I was invited to present at Speaking in Code, an NEH-funded symposium and summit to 'give voice to what is almost always tacitly expressed in our work: expert knowledge about the intellectual and interpretive dimensions of DH code-craft, and unspoken understandings about the relation of that work to ethics, scholarly method, and humanities theory'. I've been writing about this for a while, so this event was both personally and professional important.
From my opening slide:
'There's a fundamental tension between available tools and cultural heritage data: we're trying to fit a square peg into a round hole. Do you craft the tools to the data or the data to the tool?
So what do you do with square pegs and round holes? You can chop off the interesting edges to fit something into a round hole, you can reduce the size of the entire peg so it'll slip through, or you can make a new bespoke hole that'll fit your peg. But then how do we make the choices we've made obvious to people who encounter the data we've squeezed through various holes?

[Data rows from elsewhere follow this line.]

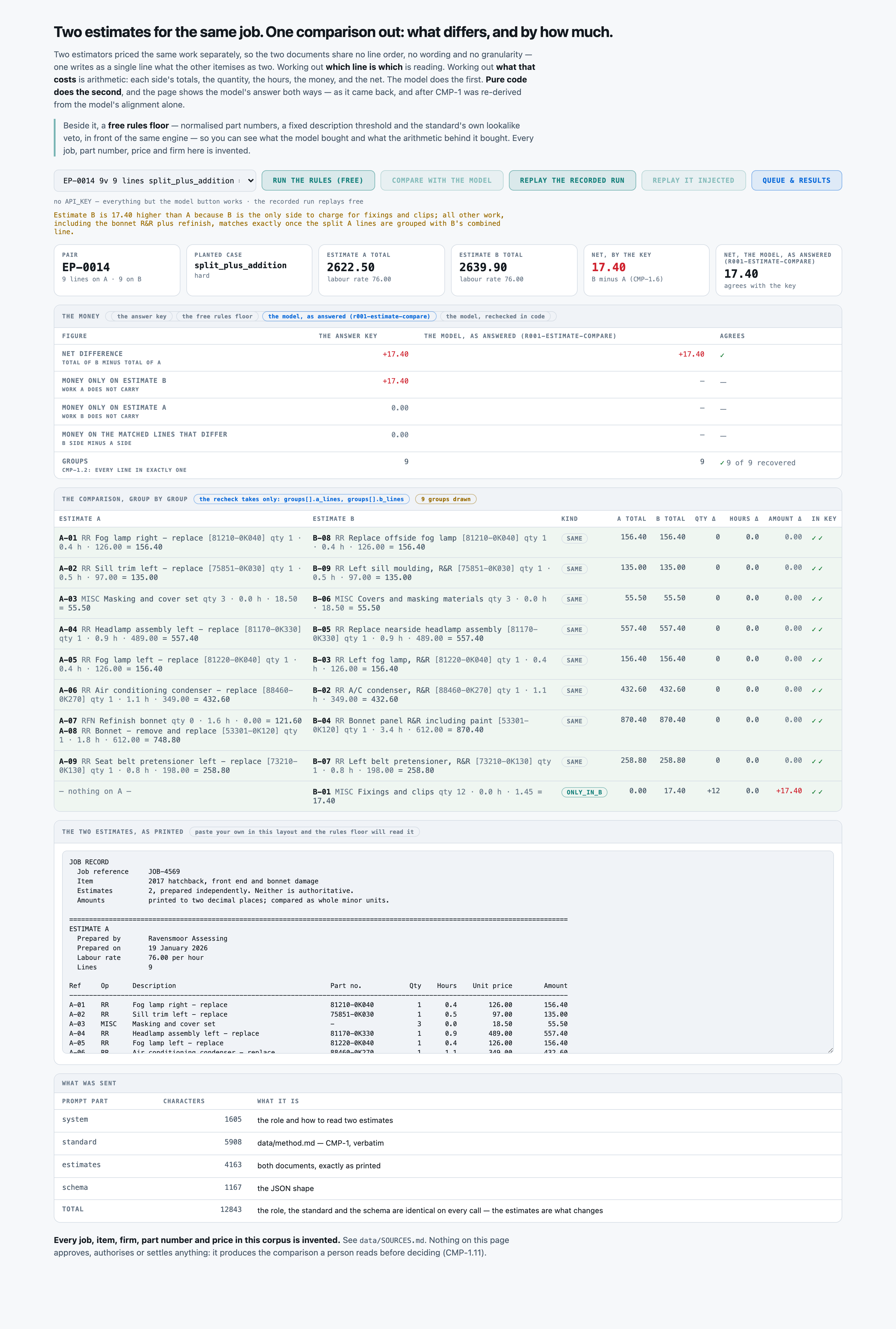
Task: Click the 'paste your own' hint pill
Action: 304,832
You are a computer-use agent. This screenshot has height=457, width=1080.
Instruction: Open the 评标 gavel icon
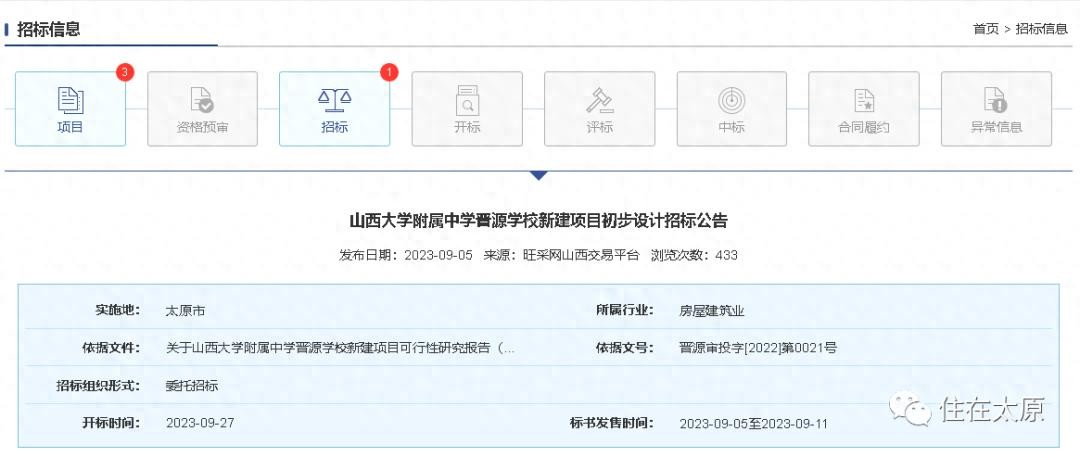tap(599, 100)
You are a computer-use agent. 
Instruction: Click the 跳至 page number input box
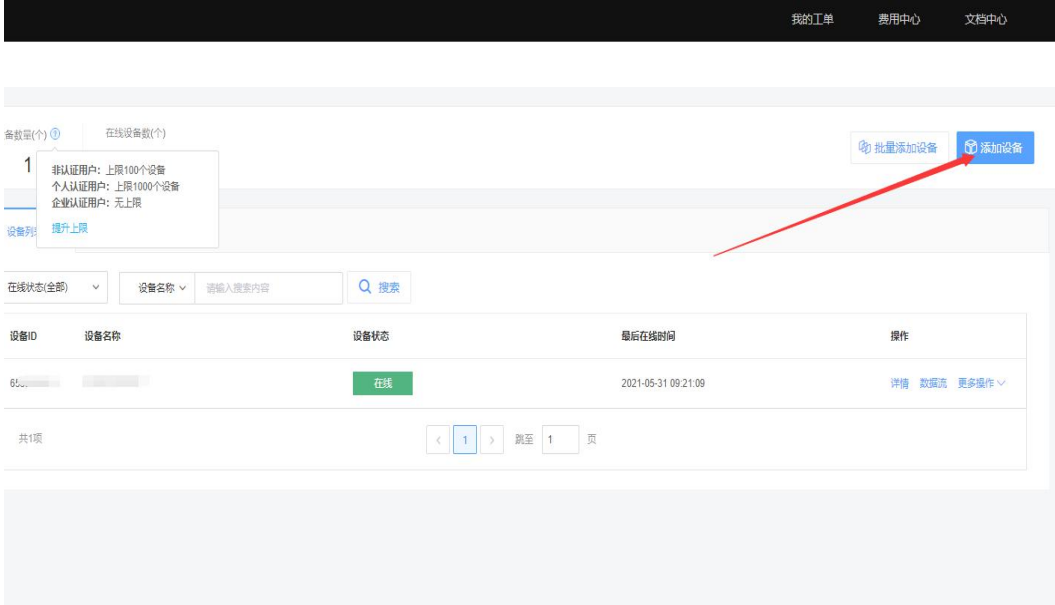click(x=561, y=440)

It's particularly important if people are using these collections in scholarly work to make the flattenings, exclusions that shape a dataset visible.
The choices you make will depend on your resources and skills, the audience for and the purpose of the final product… Will look at some examples of visualisations for exploring collections where I had to tidy the mess to make them work, and an example of designing software to cope with the messy reality it was trying to reflect.
I want to set the scene with my own experiences with cultural heritage data, but am curious to hear about your own experiences with messy data in your respective fields, and the solutions you've explored for dealing with it and conveying your decisions.'